*Exercise aim*.
The answer should consist of every record, reproduced exactly.
◆ ◆ ◆ ◆
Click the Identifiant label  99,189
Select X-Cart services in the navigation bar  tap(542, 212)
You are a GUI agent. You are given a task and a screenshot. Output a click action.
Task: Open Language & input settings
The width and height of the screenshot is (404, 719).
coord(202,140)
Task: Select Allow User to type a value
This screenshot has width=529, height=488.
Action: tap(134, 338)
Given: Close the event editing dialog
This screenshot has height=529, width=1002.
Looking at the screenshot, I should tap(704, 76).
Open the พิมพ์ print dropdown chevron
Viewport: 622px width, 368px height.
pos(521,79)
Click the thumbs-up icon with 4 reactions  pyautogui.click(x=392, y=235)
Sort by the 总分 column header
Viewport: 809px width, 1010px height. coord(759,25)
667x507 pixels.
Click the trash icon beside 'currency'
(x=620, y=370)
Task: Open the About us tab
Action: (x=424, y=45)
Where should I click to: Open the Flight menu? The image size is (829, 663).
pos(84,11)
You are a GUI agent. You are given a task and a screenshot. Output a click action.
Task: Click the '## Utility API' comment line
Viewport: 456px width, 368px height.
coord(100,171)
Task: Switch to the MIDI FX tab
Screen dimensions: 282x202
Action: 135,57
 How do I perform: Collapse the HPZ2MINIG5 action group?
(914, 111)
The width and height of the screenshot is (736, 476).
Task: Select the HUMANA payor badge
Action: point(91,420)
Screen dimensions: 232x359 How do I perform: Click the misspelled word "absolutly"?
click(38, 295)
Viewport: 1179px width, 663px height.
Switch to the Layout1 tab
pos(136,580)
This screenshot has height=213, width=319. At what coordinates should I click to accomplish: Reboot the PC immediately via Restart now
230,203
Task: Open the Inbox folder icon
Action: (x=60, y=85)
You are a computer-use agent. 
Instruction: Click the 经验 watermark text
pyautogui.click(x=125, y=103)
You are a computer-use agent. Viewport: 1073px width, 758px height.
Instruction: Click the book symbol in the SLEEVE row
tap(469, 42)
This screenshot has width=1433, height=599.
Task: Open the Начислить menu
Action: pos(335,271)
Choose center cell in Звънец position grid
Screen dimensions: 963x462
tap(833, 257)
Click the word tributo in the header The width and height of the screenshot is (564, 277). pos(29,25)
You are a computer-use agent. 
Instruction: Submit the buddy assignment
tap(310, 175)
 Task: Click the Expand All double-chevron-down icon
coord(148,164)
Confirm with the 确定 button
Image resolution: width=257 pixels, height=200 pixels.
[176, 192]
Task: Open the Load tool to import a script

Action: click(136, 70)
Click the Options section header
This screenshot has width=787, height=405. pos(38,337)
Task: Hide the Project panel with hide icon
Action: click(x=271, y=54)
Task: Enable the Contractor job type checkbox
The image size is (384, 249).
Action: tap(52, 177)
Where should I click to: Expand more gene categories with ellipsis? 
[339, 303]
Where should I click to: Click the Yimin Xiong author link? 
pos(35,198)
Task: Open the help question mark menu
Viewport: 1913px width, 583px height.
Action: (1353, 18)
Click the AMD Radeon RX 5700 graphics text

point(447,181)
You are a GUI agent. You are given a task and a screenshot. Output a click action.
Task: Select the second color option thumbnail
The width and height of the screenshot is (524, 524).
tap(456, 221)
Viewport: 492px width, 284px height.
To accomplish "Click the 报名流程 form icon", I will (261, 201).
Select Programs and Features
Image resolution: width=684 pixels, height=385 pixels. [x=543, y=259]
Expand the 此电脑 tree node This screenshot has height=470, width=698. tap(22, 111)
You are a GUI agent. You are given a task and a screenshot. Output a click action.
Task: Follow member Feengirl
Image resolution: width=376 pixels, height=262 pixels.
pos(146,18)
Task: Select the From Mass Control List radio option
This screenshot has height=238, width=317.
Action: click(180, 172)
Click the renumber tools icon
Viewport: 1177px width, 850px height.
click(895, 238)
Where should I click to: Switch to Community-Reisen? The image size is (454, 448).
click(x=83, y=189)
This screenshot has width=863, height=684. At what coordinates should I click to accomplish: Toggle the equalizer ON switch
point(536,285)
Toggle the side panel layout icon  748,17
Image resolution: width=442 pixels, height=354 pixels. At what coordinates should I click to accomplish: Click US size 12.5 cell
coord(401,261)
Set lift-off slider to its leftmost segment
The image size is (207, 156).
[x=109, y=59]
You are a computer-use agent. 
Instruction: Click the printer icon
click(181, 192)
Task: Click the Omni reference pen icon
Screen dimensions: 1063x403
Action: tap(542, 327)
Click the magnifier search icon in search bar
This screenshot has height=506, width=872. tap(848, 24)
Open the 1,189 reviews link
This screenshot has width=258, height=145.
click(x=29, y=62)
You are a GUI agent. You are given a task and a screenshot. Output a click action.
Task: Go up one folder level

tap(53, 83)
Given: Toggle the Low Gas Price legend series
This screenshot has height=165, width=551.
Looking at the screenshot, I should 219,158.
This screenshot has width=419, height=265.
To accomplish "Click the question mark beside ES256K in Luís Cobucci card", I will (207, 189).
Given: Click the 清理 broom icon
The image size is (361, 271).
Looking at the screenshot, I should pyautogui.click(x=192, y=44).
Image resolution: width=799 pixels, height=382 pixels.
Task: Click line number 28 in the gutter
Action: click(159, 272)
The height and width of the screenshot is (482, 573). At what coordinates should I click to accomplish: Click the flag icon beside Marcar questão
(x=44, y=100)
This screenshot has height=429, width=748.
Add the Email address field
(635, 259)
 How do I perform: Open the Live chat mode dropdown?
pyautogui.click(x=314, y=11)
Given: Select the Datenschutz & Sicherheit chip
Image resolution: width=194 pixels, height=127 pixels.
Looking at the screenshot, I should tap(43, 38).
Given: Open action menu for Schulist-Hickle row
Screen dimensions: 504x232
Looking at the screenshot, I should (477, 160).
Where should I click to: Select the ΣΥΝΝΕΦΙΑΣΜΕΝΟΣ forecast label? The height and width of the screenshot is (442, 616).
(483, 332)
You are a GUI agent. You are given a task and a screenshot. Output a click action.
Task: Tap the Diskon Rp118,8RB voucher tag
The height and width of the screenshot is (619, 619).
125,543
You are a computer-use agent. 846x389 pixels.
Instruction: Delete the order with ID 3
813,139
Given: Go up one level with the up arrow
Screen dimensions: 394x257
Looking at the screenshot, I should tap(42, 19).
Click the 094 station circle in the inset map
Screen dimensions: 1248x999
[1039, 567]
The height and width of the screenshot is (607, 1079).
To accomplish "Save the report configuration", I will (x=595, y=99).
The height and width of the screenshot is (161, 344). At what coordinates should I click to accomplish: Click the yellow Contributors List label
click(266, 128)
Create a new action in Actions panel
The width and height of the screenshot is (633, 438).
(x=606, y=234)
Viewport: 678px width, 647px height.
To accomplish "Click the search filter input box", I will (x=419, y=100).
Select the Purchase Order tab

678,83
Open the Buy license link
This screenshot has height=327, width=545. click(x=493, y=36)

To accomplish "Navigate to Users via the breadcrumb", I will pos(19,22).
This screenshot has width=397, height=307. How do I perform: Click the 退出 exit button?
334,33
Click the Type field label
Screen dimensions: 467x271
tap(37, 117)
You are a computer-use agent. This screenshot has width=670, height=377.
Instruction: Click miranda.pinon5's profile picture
◆ ◆ ◆ ◆
*Response*.
Click the Identifiant label  99,189
Select X-Cart services in the navigation bar  tap(542, 212)
You are a GUI agent. You are given a task and a screenshot. Output a click action.
Task: Open Language & input settings
The width and height of the screenshot is (404, 719).
coord(202,140)
Task: Select Allow User to type a value
This screenshot has width=529, height=488.
Action: tap(134, 338)
Given: Close the event editing dialog
This screenshot has height=529, width=1002.
Looking at the screenshot, I should tap(704, 76).
Open the พิมพ์ print dropdown chevron
Viewport: 622px width, 368px height.
pos(521,79)
Click the thumbs-up icon with 4 reactions  pyautogui.click(x=392, y=235)
Sort by the 总分 column header
Viewport: 809px width, 1010px height. coord(759,25)
667x507 pixels.
Click the trash icon beside 'currency'
(x=620, y=370)
Task: Open the About us tab
Action: (x=424, y=45)
Where should I click to: Open the Flight menu? The image size is (829, 663).
pos(84,11)
You are a GUI agent. You are given a task and a screenshot. Output a click action.
Task: Click the '## Utility API' comment line
Viewport: 456px width, 368px height.
coord(100,171)
Task: Switch to the MIDI FX tab
Screen dimensions: 282x202
Action: 135,57
 How do I perform: Collapse the HPZ2MINIG5 action group?
(914, 111)
The width and height of the screenshot is (736, 476).
Task: Select the HUMANA payor badge
Action: point(91,420)
Screen dimensions: 232x359 How do I perform: Click the misspelled word "absolutly"?
click(38, 295)
Viewport: 1179px width, 663px height.
Switch to the Layout1 tab
pos(136,580)
This screenshot has height=213, width=319. At what coordinates should I click to accomplish: Reboot the PC immediately via Restart now
230,203
Task: Open the Inbox folder icon
Action: (x=60, y=85)
You are a computer-use agent. 
Instruction: Click the 经验 watermark text
pyautogui.click(x=125, y=103)
You are a computer-use agent. Viewport: 1073px width, 758px height.
Instruction: Click the book symbol in the SLEEVE row
tap(469, 42)
This screenshot has width=1433, height=599.
Task: Open the Начислить menu
Action: pos(335,271)
Choose center cell in Звънец position grid
Screen dimensions: 963x462
tap(833, 257)
Click the word tributo in the header The width and height of the screenshot is (564, 277). pos(29,25)
You are a computer-use agent. 
Instruction: Submit the buddy assignment
tap(310, 175)
 Task: Click the Expand All double-chevron-down icon
coord(148,164)
Confirm with the 确定 button
Image resolution: width=257 pixels, height=200 pixels.
[176, 192]
Task: Open the Load tool to import a script

Action: click(136, 70)
Click the Options section header
This screenshot has width=787, height=405. pos(38,337)
Task: Hide the Project panel with hide icon
Action: click(x=271, y=54)
Task: Enable the Contractor job type checkbox
The image size is (384, 249).
Action: tap(52, 177)
Where should I click to: Expand more gene categories with ellipsis? 
[339, 303]
Where should I click to: Click the Yimin Xiong author link? 
pos(35,198)
Task: Open the help question mark menu
Viewport: 1913px width, 583px height.
Action: (1353, 18)
Click the AMD Radeon RX 5700 graphics text

point(447,181)
You are a GUI agent. You are given a task and a screenshot. Output a click action.
Task: Select the second color option thumbnail
The width and height of the screenshot is (524, 524).
tap(456, 221)
Viewport: 492px width, 284px height.
To accomplish "Click the 报名流程 form icon", I will (261, 201).
Select Programs and Features
Image resolution: width=684 pixels, height=385 pixels. [x=543, y=259]
Expand the 此电脑 tree node This screenshot has height=470, width=698. tap(22, 111)
You are a GUI agent. You are given a task and a screenshot. Output a click action.
Task: Follow member Feengirl
Image resolution: width=376 pixels, height=262 pixels.
pos(146,18)
Task: Select the From Mass Control List radio option
This screenshot has height=238, width=317.
Action: click(180, 172)
Click the renumber tools icon
Viewport: 1177px width, 850px height.
click(895, 238)
Where should I click to: Switch to Community-Reisen? The image size is (454, 448).
click(x=83, y=189)
This screenshot has width=863, height=684. At what coordinates should I click to accomplish: Toggle the equalizer ON switch
point(536,285)
Toggle the side panel layout icon  748,17
Image resolution: width=442 pixels, height=354 pixels. At what coordinates should I click to accomplish: Click US size 12.5 cell
coord(401,261)
Set lift-off slider to its leftmost segment
The image size is (207, 156).
[x=109, y=59]
You are a computer-use agent. 
Instruction: Click the printer icon
click(181, 192)
Task: Click the Omni reference pen icon
Screen dimensions: 1063x403
Action: tap(542, 327)
Click the magnifier search icon in search bar
This screenshot has height=506, width=872. tap(848, 24)
Open the 1,189 reviews link
This screenshot has width=258, height=145.
click(x=29, y=62)
You are a GUI agent. You are given a task and a screenshot. Output a click action.
Task: Go up one folder level

tap(53, 83)
Given: Toggle the Low Gas Price legend series
This screenshot has height=165, width=551.
Looking at the screenshot, I should 219,158.
This screenshot has width=419, height=265.
To accomplish "Click the question mark beside ES256K in Luís Cobucci card", I will (207, 189).
Given: Click the 清理 broom icon
The image size is (361, 271).
Looking at the screenshot, I should pyautogui.click(x=192, y=44).
Image resolution: width=799 pixels, height=382 pixels.
Task: Click line number 28 in the gutter
Action: click(159, 272)
The height and width of the screenshot is (482, 573). At what coordinates should I click to accomplish: Click the flag icon beside Marcar questão
(x=44, y=100)
This screenshot has height=429, width=748.
Add the Email address field
(635, 259)
 How do I perform: Open the Live chat mode dropdown?
pyautogui.click(x=314, y=11)
Given: Select the Datenschutz & Sicherheit chip
Image resolution: width=194 pixels, height=127 pixels.
Looking at the screenshot, I should tap(43, 38).
Given: Open action menu for Schulist-Hickle row
Screen dimensions: 504x232
Looking at the screenshot, I should (477, 160).
Where should I click to: Select the ΣΥΝΝΕΦΙΑΣΜΕΝΟΣ forecast label? The height and width of the screenshot is (442, 616).
(483, 332)
You are a GUI agent. You are given a task and a screenshot. Output a click action.
Task: Tap the Diskon Rp118,8RB voucher tag
The height and width of the screenshot is (619, 619).
125,543
You are a computer-use agent. 846x389 pixels.
Instruction: Delete the order with ID 3
813,139
Given: Go up one level with the up arrow
Screen dimensions: 394x257
Looking at the screenshot, I should tap(42, 19).
Click the 094 station circle in the inset map
Screen dimensions: 1248x999
[1039, 567]
The height and width of the screenshot is (607, 1079).
To accomplish "Save the report configuration", I will (x=595, y=99).
The height and width of the screenshot is (161, 344). At what coordinates should I click to accomplish: Click the yellow Contributors List label
click(266, 128)
Create a new action in Actions panel
The width and height of the screenshot is (633, 438).
(x=606, y=234)
Viewport: 678px width, 647px height.
To accomplish "Click the search filter input box", I will (x=419, y=100).
Select the Purchase Order tab

678,83
Open the Buy license link
This screenshot has height=327, width=545. click(x=493, y=36)

To accomplish "Navigate to Users via the breadcrumb", I will pos(19,22).
This screenshot has width=397, height=307. How do I perform: Click the 退出 exit button?
334,33
Click the Type field label
Screen dimensions: 467x271
tap(37, 117)
You are a computer-use agent. This screenshot has width=670, height=377.
Instruction: Click miranda.pinon5's profile picture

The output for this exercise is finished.